(WHAT TO DO) Your whole reply should be the lines from the one that contains "How do I perform: Open" through the last line of the listing, copied exactly.

----- GIVEN ENTRIES

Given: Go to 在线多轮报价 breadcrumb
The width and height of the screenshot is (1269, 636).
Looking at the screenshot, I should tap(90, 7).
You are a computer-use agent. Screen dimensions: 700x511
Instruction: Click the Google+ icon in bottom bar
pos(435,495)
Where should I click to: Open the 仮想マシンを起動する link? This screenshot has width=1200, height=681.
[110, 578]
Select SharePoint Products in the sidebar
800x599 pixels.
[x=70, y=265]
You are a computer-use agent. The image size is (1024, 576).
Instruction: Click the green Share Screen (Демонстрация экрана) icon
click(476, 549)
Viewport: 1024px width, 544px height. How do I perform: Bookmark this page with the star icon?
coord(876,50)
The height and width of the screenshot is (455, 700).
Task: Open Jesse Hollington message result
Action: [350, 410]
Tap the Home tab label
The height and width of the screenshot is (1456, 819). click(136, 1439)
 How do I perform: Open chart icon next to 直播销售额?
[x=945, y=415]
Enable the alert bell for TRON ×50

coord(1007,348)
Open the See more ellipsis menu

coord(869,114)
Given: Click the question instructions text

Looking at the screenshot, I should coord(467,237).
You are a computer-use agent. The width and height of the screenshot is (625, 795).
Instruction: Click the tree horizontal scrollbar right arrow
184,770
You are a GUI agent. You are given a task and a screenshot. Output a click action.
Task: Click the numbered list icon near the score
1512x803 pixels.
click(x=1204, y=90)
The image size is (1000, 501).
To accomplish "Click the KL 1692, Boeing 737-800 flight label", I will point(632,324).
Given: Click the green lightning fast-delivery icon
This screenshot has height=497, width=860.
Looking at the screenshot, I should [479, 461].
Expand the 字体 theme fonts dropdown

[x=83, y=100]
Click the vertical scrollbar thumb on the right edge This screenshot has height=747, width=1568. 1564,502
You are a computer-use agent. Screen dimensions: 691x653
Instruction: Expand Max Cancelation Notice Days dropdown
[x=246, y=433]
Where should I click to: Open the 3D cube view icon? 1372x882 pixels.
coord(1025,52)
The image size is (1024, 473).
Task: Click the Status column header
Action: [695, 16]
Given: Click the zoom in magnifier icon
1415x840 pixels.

----------

(TASK RESPONSE)
 How do I perform: Open chart icon next to 直播销售额?
[x=945, y=415]
Enable the alert bell for TRON ×50

coord(1007,348)
Open the See more ellipsis menu

coord(869,114)
Given: Click the question instructions text

Looking at the screenshot, I should coord(467,237).
You are a computer-use agent. The width and height of the screenshot is (625, 795).
Instruction: Click the tree horizontal scrollbar right arrow
184,770
You are a GUI agent. You are given a task and a screenshot. Output a click action.
Task: Click the numbered list icon near the score
1512x803 pixels.
click(x=1204, y=90)
The image size is (1000, 501).
To accomplish "Click the KL 1692, Boeing 737-800 flight label", I will point(632,324).
Given: Click the green lightning fast-delivery icon
This screenshot has height=497, width=860.
Looking at the screenshot, I should [479, 461].
Expand the 字体 theme fonts dropdown

[x=83, y=100]
Click the vertical scrollbar thumb on the right edge This screenshot has height=747, width=1568. 1564,502
You are a computer-use agent. Screen dimensions: 691x653
Instruction: Expand Max Cancelation Notice Days dropdown
[x=246, y=433]
Where should I click to: Open the 3D cube view icon? 1372x882 pixels.
coord(1025,52)
The image size is (1024, 473).
Task: Click the Status column header
Action: [695, 16]
Given: Click the zoom in magnifier icon
1415x840 pixels.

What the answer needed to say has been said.